She doesn't want his help, doesn't want his blood flowing through her body. She’s read that drinking a vampire’s blood causes a bond between them, albeit an ephemeral one, and she does not want to test this theory for herself. In this moment everything feels too intimate and too perverse to her, the vampire who drained her brother dry offering her tea and sympathy instead of a swift death. But the pain in her body grows with each breath, and she knows that she cannot leave here under her own power. At best she will have months of recovery, at worst she will be permanently unable to continue her hunt. Mikasa reaches out a bloody hand toward the porcelain teacup, but before she can grasp its delicate handle, Levi stops her, capturing her wrist in his grasp.
"You're not touching eighteenth-century bone china with your hands caked in—" he swallows thickly— "filth."
"I can't exactly wash my hands—" Mikasa says, but is cut off by Levi running his tongue over her hand, licking her skin clean. He sucks on each of her fingers in turn, rubbing his lips over her fingertips, lapping at the semi-congealed blood pooled in the hollow of her palm. He lets out a ragged sigh and braces himself against the table with one hand as his cock grows hard again and his knees tremble at the taste of her.
Mikasa is transfixed by the sight before her, Levi's eyelids fluttering closed as he lavishes attention on her skin.

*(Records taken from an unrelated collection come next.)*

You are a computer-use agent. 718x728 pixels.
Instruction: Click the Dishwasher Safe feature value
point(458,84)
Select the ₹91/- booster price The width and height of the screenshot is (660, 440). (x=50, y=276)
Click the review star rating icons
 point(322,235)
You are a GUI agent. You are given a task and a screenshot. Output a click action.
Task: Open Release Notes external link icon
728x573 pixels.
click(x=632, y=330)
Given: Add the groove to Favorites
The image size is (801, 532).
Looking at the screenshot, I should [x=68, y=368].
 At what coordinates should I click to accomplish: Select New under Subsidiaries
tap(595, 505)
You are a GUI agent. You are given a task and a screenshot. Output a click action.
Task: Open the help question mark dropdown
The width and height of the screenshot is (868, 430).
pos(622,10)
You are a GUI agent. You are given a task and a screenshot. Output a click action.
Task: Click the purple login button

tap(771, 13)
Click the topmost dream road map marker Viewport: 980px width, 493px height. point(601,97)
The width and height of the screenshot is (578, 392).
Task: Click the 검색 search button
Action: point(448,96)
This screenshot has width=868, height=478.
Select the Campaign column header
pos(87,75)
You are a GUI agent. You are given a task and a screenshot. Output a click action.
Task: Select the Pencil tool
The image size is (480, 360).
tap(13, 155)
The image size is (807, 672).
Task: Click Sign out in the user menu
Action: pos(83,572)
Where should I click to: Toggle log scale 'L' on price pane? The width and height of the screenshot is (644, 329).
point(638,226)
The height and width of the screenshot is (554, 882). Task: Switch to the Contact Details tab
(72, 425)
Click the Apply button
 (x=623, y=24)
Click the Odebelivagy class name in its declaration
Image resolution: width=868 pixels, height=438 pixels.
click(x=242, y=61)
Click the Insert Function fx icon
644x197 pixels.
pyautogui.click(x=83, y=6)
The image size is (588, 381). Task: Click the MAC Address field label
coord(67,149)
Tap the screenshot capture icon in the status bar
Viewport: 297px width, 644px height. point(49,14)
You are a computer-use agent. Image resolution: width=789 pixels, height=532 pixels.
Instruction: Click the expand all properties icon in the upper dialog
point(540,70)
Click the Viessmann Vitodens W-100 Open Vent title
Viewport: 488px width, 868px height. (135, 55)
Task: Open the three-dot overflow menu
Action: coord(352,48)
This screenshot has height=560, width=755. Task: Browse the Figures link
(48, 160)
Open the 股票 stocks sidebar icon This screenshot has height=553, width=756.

She has been this close to him before but has never noticed the length of his eyelashes, the soft pout of his lips, or the raw male power emanating from him. She has been nearly nose to nose with him in a fight, but now, lying battered and bleeding in his lair, she has never felt more wetness or more warmth between her legs.
"God, you're delicious," he moans, licking the last of the blood away, and Mikasa has to fight herself not to mimic the low, rough sound. Her chest rises and falls heavily as she contemplates the tainted cup of tea before her, wisps of white steam swirling above deep garnet.
"I have to avenge Eren," she tells him, her tone steady and resolute, yet mournful. "No amount of kindness from you will change that."
"I know." Silence stretches out between them for a few moments. Levi looks as though he wants to tell her something, conflicting emotions warring on his face until he lets out an annoyed grunt and decides to speak.
"You should know that I did him a kindness as well. He was wanted by forces much more monstrous and evil than even me. The Strigoi," he says in a hushed voice, seemingly too afraid to speak the name of the vampire elders’ council at full volume. "A quick death was the best I could do for him. That is all I can say on the matter."
Mikasa stares at him, her eyes shining, then gives him a small nod. "Thank you," she whispers, then reaches for the china teacup. Her eyes do not leave his as she lifts its delicate rim to her lips and drinks the entire thing in one swallow.
She can feel the potency of the drink as soon as it hits her tongue, the grassiness of tea leaves mixed with the smoke and steel taste of his blood. It swirls around her mouth and warms her, trickling down her throat and into her stomach. Without realizing she is moving, she lifts her other hand to his mouth, smearing blood across his lips until he grasps her wrist with both hands and hungrily laps at her crimson-stained skin.
Her breath quickens as she feels his blood doing its work, suffusing itself into her cells, making her insides roil as bruised organs repair themselves, fractured bones knit together. Mikasa reaches for the candlestick in her leg, wincing as she wraps her fingers around one end and prepares to yank it out.
"No!" Levi cries. "Not yet. You’ll bleed out and I... I don’t know if I’ll be able to control myself." His voice is husky, thick with what Mikasa realizes is barely-contained desire. He runs his tongue across her thumb, capturing one last droplet of blood lodged in the corner of the nail, then lets her hand go.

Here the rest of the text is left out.